Ritual

Use C++ libraries from Rust

Getting started

To use Qt from Rust, add the crates as dependencies to your Cargo.toml, for example:

[dependencies]
qt_widgets = "0.5"

Each crate re-exports its dependencies, so, for example, you can access qt_core as qt_widgets::qt_core without adding an explicit dependency. You can also add them as direct dependencies for convenience, but make sure to use compatible versions.

See rust-qt/examples repository to see how to use the API provided by Qt crates.

Most of the Qt API is translated to Rust as-is when possible. Identifiers are modified according to Rust’s naming convention. Overloaded methods (methods accepting multiple sets of argument types) are wrapped as distinct Rust methods with suffixes that distinguish between them.

In many cases, you can address the Qt documentation and translate examples from it almost directly to Rust code. Crate documentation (available on docs.rs or through cargo doc) features embedded Qt documentation.

In addition, Rust crates provide some helpers to improve ergonomics:

Qt application objects (QApplication, QGuiApplication, QCoreApplication) require argc and argv to be present, and these are not available directly in Rust. Use init helpers to initialize the application correctly:

fn main() {
    QApplication::init(|app| unsafe {
        //...
    })
}

qt_core provides API for using signals and slots conveniently.
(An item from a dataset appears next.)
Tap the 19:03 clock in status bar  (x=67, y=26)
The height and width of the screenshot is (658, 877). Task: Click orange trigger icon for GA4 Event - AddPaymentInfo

You can connect built-in signals to built-in slots like this:

let mut timer = QTimer::new_0a();
timer.timeout().connect(app.slot_quit());

You can also connect signals to Rust closures (see basic_form example:

let button_clicked = SlotNoArgs::new(NullPtr, move || { ... });
button.clicked().connect(&button_clicked);

You can also create and emit signals:

use qt_core::{QTimer, SignalOfInt};
let signal = SignalOfInt::new();
let timer = QTimer::new_0a();
signal.connect(timer.slot_start());
signal.emit(100);

Compatibility of signal’s and slot’s arguments is checked at compile time.

Note that each set of argument types requires a separate Rust type of signal or slot (e.g. SlotNoArgs, SlotOfInt, etc.). Other crates may also provide new signal and slot objects (e.g. qt_widgets::SlotOfQTreeWidgetItem).

QString::from_std_str, QString::to_std_string, QByteArray::from_slice, and impl<'a> From<&'a QString> for String provide conversions from Qt’s types to Rust types and back.

QFlags generic type mimics the functionality of C++'s QFlags class.

qdbg function from qt_core wraps a printable (with QDebug) Qt object into a shim object that implements Rust’s fmt::Debug.